このように解答は様々で、思考の原則について高度な知識は求められていません。
ただ、賢明だと判断された被験者は問題の細かい点まで検討しようという姿勢が見られます。
賢明な知恵がある人はどんな人生を送っているのか?
研究者たちは、人々が社会的葛藤に対処するためにさまざまなスキーマをどの程度使用しているかという観点から、知恵を評価した。
アメリカ人のランダムサンプルを使用して、賢明な思考ができると評価された被験者は人生のほぼすべての面で成功していた。

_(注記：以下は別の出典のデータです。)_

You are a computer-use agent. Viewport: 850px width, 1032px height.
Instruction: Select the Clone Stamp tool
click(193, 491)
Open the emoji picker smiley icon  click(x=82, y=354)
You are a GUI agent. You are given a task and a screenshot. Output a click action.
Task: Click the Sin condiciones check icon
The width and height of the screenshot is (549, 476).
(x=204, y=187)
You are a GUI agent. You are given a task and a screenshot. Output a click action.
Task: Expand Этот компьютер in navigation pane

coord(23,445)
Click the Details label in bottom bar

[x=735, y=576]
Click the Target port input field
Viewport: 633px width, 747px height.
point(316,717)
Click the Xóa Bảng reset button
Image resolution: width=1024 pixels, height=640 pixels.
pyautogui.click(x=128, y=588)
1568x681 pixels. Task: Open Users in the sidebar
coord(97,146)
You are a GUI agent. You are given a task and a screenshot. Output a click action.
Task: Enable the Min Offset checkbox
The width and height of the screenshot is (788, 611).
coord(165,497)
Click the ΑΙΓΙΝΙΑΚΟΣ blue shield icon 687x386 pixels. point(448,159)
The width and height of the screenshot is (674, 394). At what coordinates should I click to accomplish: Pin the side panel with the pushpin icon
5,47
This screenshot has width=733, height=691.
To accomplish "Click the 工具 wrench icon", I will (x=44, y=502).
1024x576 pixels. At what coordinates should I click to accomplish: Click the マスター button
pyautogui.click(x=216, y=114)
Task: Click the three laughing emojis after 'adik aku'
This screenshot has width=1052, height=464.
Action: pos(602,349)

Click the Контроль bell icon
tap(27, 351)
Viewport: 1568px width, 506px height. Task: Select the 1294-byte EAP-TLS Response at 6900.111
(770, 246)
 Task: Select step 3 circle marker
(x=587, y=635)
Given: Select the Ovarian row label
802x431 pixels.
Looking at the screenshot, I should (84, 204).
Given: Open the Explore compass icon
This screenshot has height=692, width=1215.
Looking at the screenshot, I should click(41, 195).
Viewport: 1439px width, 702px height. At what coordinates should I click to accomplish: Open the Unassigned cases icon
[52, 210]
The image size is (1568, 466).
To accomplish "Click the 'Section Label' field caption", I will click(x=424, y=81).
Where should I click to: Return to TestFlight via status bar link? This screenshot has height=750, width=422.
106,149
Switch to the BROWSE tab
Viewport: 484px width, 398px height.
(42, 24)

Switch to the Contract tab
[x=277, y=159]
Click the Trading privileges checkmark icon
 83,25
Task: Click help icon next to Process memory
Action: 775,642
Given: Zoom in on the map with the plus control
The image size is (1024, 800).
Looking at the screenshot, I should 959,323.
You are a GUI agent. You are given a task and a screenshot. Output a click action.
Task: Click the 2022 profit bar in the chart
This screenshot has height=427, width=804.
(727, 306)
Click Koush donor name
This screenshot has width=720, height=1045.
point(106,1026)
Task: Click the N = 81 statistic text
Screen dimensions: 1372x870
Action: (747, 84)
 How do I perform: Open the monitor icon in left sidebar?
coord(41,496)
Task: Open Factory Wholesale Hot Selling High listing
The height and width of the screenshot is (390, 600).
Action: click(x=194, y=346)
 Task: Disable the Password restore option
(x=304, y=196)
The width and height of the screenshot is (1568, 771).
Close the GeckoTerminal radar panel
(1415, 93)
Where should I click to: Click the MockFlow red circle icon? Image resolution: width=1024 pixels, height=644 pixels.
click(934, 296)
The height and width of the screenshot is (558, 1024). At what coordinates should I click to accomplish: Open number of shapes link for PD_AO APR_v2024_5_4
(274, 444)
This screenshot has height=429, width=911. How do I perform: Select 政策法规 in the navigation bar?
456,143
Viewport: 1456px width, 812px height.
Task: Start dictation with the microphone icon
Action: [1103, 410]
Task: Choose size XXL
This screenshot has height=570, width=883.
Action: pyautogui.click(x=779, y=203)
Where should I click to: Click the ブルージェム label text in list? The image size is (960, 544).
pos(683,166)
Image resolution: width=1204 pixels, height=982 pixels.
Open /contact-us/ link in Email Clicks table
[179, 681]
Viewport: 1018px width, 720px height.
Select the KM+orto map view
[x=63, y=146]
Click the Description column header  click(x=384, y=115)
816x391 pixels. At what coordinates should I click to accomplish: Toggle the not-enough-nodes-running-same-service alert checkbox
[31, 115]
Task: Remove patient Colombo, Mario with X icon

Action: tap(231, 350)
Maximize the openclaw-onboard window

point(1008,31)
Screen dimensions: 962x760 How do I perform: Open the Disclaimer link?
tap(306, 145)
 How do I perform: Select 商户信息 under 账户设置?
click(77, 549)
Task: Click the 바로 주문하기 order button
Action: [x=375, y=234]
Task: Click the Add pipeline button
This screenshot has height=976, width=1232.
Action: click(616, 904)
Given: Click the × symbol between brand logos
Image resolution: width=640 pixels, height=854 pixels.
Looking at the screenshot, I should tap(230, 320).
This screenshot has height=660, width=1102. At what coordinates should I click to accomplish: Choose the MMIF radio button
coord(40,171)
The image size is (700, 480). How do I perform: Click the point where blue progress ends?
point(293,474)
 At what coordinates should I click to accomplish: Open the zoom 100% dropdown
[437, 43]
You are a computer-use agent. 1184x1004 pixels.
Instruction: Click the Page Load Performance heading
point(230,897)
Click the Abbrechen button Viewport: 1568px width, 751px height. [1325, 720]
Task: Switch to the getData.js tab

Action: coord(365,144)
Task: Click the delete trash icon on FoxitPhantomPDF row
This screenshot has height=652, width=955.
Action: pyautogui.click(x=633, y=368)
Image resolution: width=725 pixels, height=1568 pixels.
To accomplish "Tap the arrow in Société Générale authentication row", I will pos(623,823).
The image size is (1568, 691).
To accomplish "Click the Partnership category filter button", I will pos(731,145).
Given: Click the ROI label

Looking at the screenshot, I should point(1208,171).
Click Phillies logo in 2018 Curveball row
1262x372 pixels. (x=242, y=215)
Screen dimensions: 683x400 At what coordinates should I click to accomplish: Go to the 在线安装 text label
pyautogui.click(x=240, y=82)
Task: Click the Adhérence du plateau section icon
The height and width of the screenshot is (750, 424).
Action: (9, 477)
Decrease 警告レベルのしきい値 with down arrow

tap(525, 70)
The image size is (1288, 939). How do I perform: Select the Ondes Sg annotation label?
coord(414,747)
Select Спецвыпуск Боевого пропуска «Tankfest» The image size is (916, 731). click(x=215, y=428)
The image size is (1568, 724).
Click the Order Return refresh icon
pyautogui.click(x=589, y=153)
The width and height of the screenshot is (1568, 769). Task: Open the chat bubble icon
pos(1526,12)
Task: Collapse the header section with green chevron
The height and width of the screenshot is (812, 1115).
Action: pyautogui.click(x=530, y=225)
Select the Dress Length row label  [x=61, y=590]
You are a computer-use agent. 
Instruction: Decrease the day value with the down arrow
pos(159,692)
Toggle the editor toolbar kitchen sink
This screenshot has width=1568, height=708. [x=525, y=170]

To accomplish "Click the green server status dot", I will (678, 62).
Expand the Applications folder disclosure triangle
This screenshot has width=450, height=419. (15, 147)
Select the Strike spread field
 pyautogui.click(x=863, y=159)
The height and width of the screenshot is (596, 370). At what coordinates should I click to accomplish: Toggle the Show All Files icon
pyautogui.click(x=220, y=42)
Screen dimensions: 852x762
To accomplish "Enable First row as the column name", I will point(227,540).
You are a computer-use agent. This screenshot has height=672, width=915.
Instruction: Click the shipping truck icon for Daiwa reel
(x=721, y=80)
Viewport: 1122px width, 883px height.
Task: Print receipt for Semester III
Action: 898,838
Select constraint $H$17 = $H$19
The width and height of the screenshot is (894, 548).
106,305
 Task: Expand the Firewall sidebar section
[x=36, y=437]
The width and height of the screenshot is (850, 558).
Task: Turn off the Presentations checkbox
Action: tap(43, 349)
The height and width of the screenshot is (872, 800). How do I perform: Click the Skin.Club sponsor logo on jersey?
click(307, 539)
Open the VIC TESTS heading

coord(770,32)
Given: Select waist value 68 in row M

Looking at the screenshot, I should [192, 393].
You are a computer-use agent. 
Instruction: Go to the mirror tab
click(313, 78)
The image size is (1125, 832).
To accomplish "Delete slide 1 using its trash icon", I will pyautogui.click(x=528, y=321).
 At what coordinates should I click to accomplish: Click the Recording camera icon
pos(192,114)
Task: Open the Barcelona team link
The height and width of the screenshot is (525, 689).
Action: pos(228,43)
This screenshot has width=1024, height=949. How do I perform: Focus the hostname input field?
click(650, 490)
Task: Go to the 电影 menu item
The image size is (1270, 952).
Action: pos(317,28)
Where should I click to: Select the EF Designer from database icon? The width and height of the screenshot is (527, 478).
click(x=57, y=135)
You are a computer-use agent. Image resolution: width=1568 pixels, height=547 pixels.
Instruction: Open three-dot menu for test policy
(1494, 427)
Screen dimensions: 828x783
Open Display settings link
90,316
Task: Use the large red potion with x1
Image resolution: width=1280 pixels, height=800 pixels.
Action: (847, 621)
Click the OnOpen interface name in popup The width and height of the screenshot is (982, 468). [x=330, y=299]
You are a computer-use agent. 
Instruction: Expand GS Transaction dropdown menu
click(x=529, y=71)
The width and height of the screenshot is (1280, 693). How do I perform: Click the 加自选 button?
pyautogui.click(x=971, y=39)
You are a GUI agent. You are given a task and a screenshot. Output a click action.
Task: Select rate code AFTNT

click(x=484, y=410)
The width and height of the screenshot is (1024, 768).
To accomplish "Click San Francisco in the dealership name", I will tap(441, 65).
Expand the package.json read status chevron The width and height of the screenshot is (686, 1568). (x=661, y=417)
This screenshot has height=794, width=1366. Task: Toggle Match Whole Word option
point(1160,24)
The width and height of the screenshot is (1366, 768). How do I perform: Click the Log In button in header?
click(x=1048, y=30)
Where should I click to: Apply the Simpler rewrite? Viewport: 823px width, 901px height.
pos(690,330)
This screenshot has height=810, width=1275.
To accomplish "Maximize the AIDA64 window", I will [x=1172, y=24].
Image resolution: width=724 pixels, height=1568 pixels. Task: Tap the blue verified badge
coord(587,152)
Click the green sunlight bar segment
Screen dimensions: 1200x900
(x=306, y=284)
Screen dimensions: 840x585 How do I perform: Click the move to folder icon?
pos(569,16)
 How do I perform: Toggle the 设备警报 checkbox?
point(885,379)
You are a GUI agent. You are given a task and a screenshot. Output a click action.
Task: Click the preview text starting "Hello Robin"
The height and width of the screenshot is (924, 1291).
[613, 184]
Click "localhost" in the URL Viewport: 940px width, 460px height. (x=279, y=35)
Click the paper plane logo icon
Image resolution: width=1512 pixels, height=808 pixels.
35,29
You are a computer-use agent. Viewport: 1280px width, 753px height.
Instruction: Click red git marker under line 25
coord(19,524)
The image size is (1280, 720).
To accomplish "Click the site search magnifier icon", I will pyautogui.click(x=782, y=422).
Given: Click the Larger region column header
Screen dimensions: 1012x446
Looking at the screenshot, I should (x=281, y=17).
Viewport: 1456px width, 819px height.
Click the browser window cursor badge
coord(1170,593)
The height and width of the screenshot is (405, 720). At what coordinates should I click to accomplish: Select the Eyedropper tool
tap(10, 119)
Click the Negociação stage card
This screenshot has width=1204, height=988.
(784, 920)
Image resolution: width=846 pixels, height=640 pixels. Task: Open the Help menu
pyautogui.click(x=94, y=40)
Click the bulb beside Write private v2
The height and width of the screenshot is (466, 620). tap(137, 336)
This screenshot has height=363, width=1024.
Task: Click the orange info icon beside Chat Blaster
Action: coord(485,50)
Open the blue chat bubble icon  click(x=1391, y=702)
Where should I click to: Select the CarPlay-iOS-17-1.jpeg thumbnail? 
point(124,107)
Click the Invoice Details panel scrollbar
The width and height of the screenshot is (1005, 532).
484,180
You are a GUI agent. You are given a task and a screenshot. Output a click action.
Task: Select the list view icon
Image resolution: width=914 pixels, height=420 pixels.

具体的には、人生の満足度の向上、悪影響の減少、社会的関係の改善、抑うつ的な反芻の減少、および長寿に関連していることがわかった。
また、調査の5年後も生存率はわずかに高った。
ただ、この理由ははっきりわからなかった。
そして、被験者の知能は賢明な思考のスコアとほとんど関係なく、また健康や幸福の指標にも関係がなかった。
ちょっと一言
賢明な思考ができる人はいろんな視点でものごとを見たり、可能性を考えられるのです。
だから、学校のテストでは測れない知的謙虚のスコアが高い人は、人生のあらゆる局面で色んなことを考えられるので大きくは間違わないのです。
しかも、この能力は誰でもいつからでも伸ばせます。
で、この能力を伸ばすためにはクリティカルシンキングを学ぶといいと思います。
要するに、自分が考えたことに対して批判的に考える方法です。
これができれば、人生のほとんどの場面で他の人より正しい判断ができるようになります。
興味がある方は勉強してみてください。